* INFORMATION
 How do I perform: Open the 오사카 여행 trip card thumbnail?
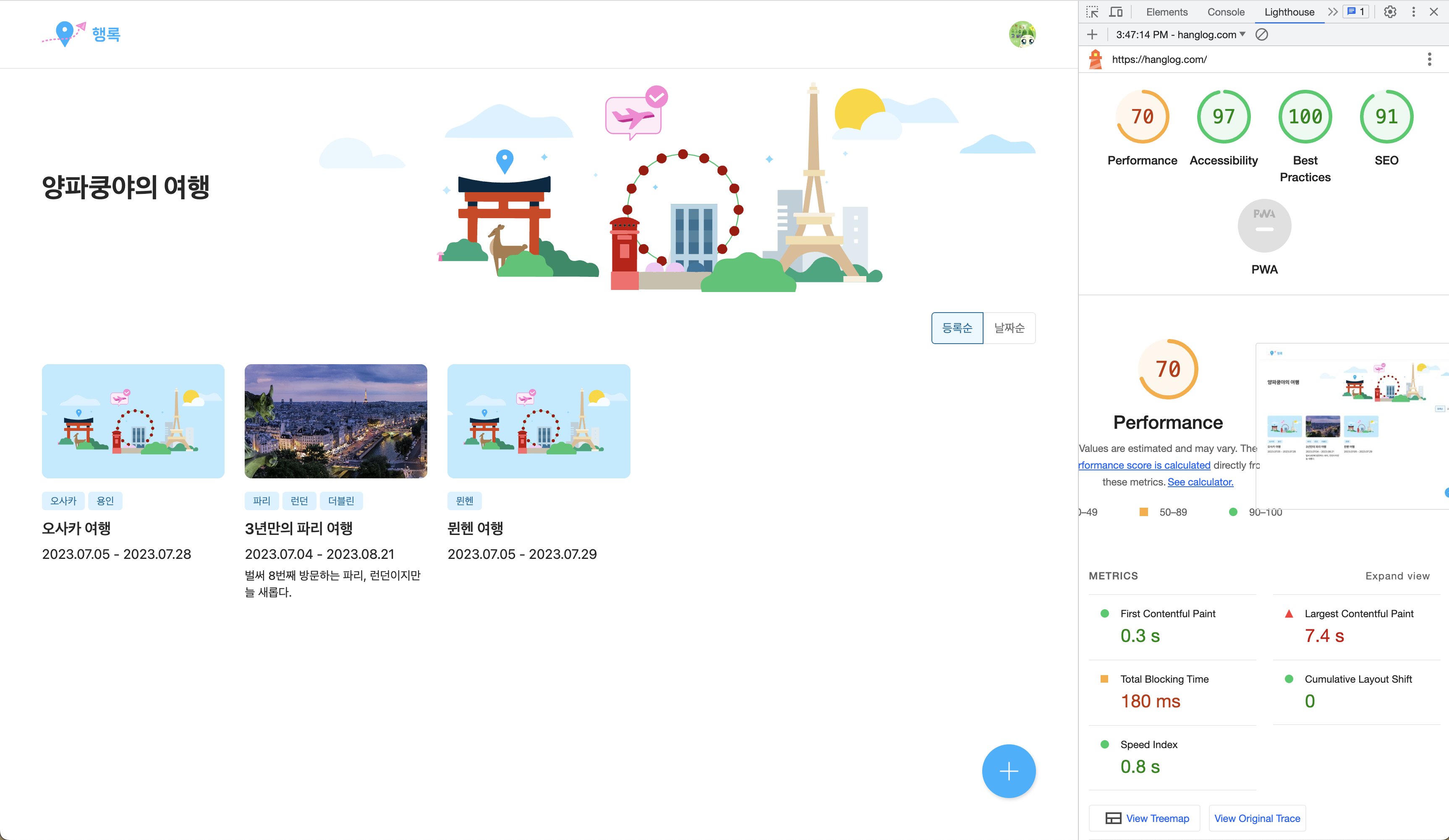pyautogui.click(x=133, y=421)
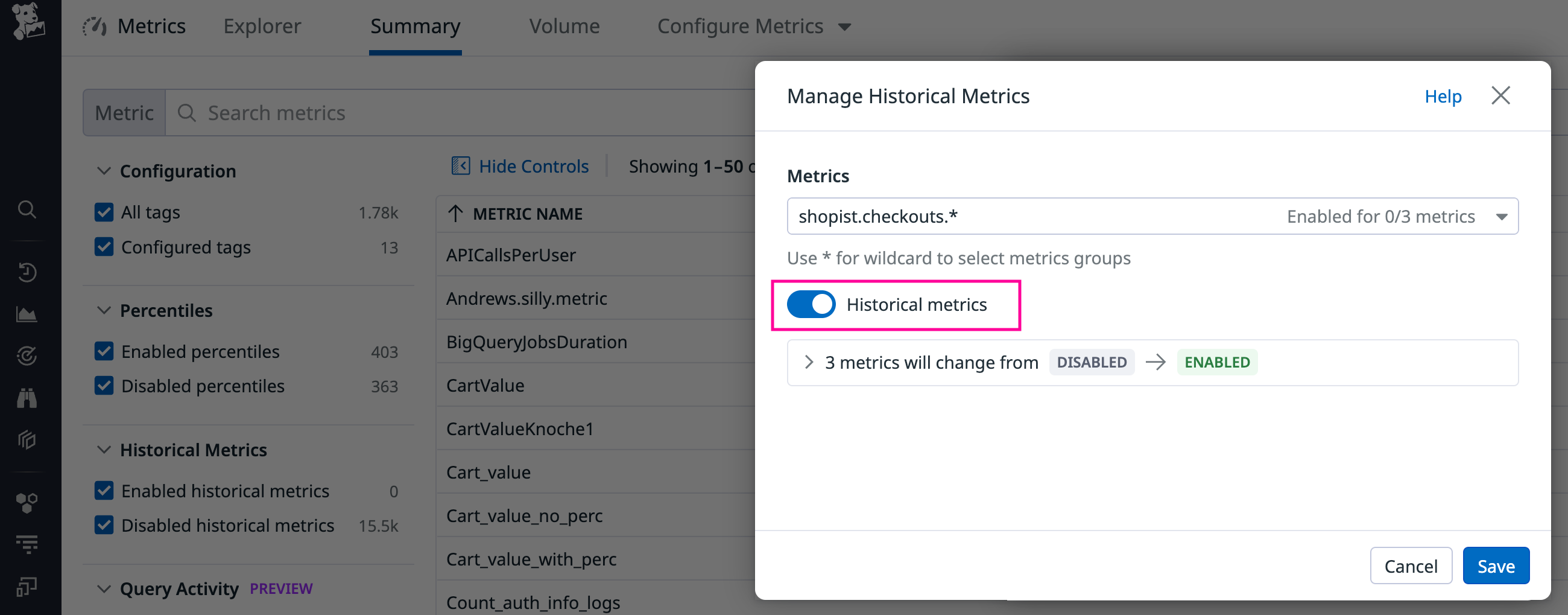Switch to the Volume tab

point(564,26)
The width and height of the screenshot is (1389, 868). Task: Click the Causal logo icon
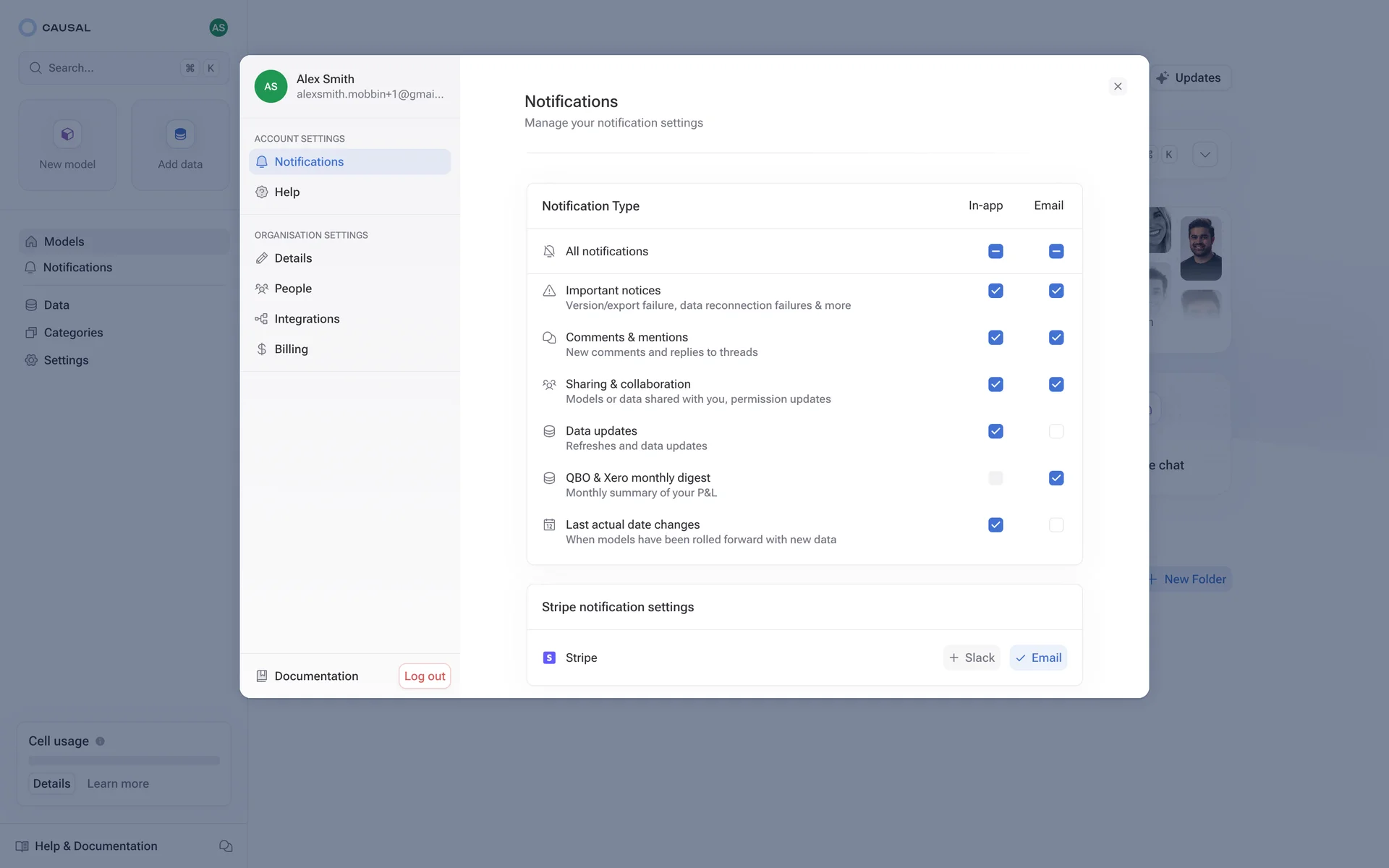point(27,27)
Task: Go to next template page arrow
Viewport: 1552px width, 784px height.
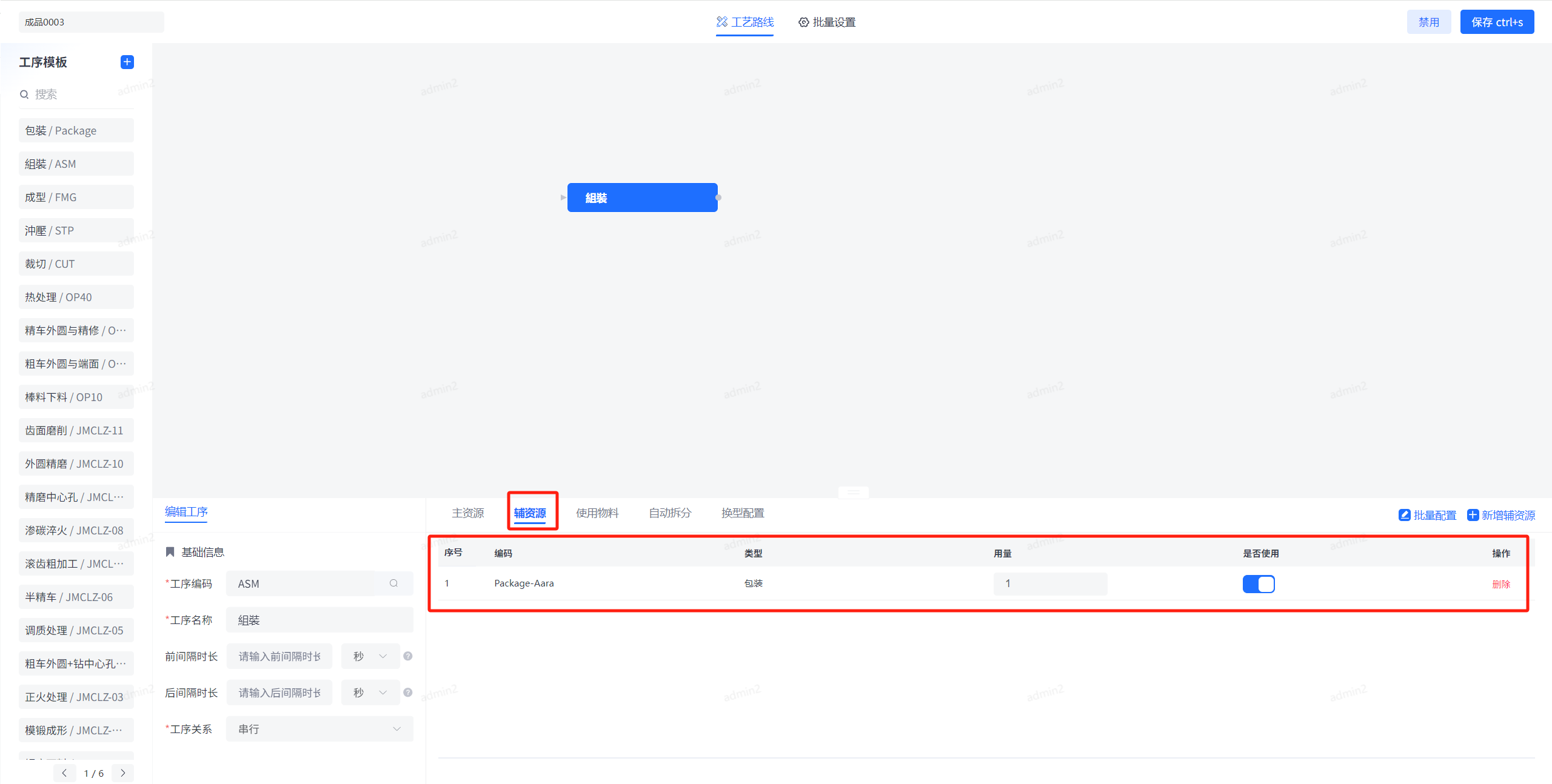Action: 123,773

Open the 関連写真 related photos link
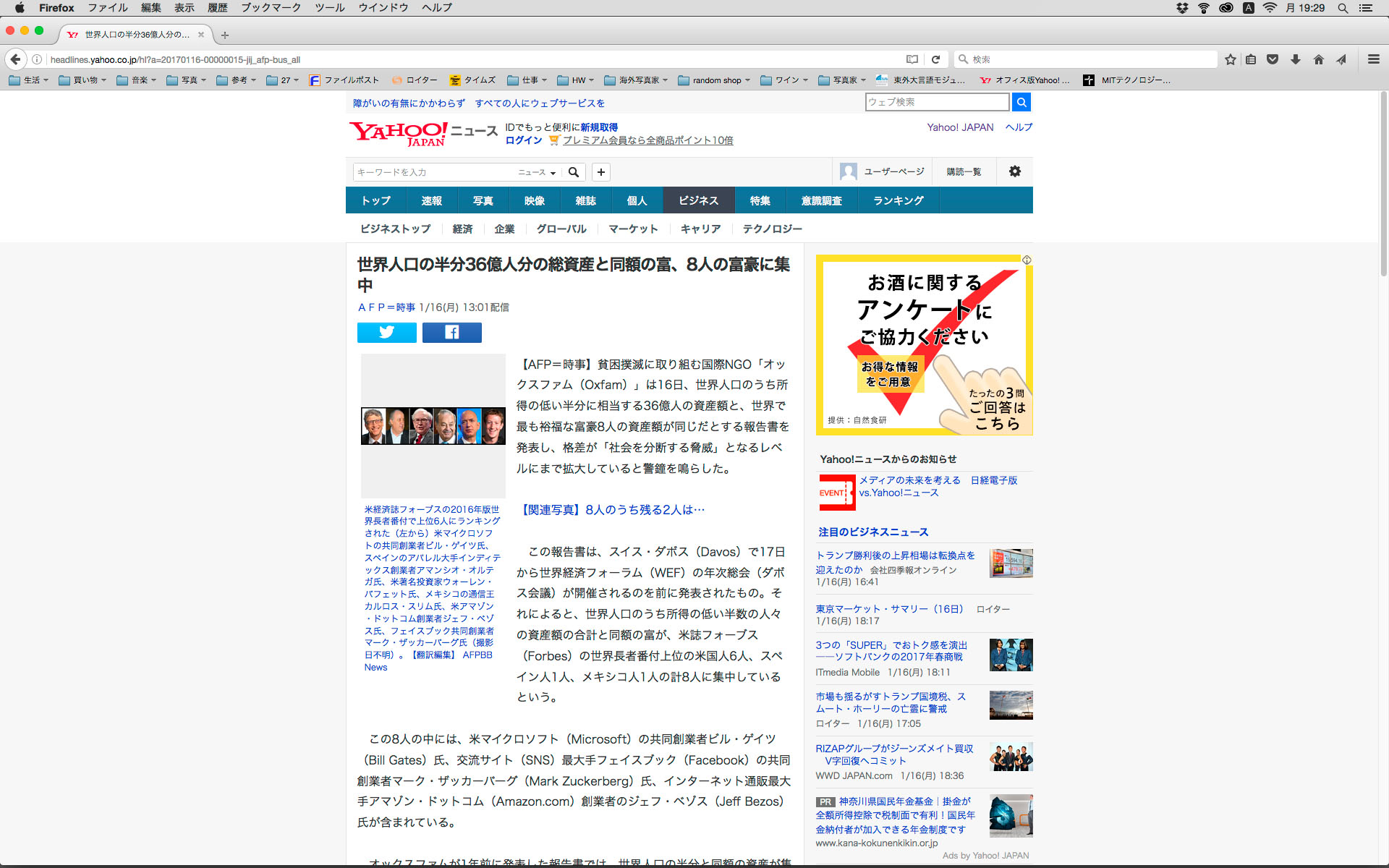(611, 510)
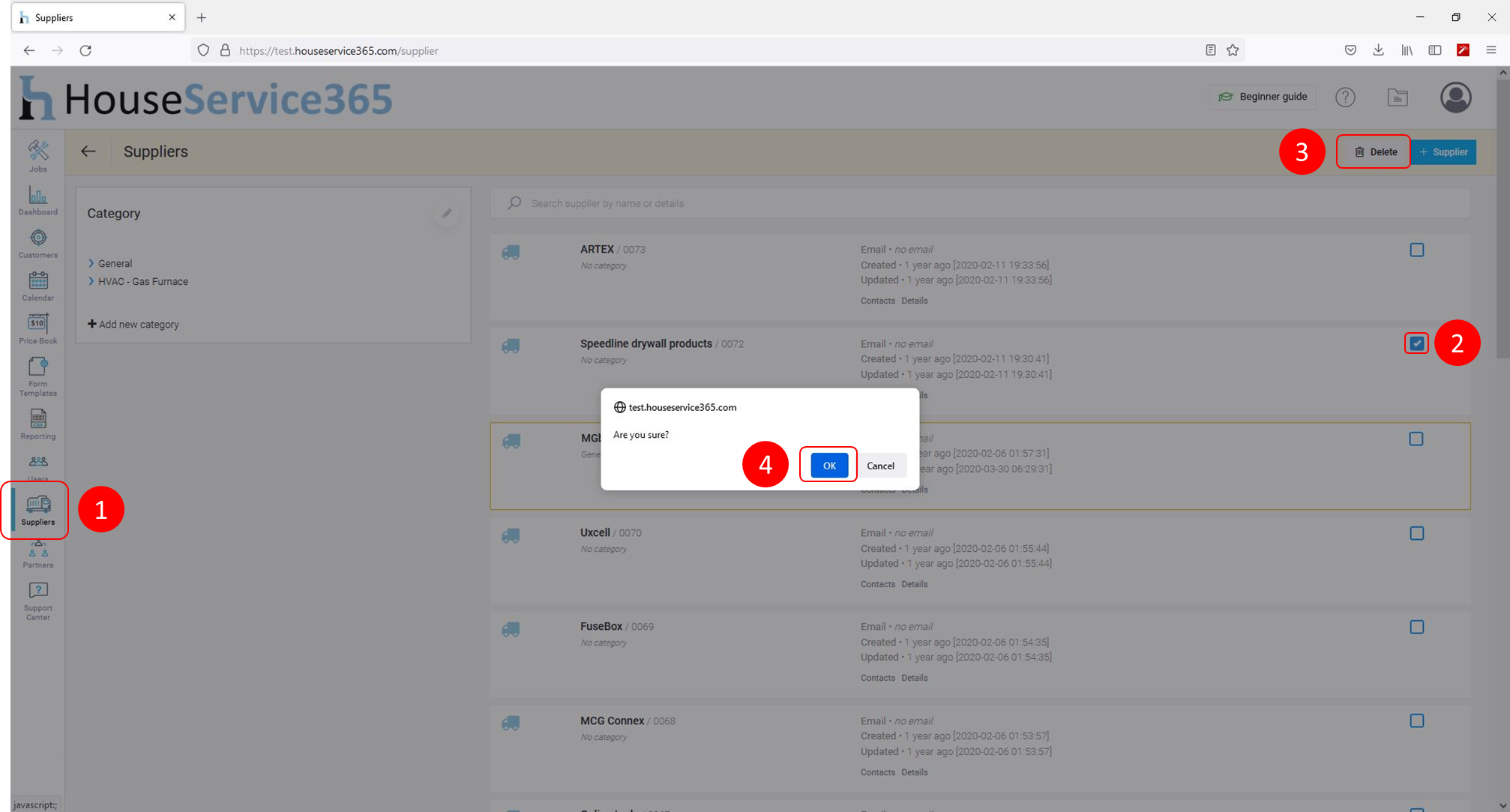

* TASK DETAILS
For the entries above, return an exact copy that omits the images.

* SOLUTION TO THIS EXERCISE
 How do I perform: Open the 오사카 여행 trip card thumbnail?
pyautogui.click(x=133, y=421)
Switch to the Volume tab

point(564,26)
The width and height of the screenshot is (1389, 868). Task: Click the Causal logo icon
point(27,27)
Task: Go to next template page arrow
Viewport: 1552px width, 784px height.
Action: 123,773

Open the 関連写真 related photos link
(611, 510)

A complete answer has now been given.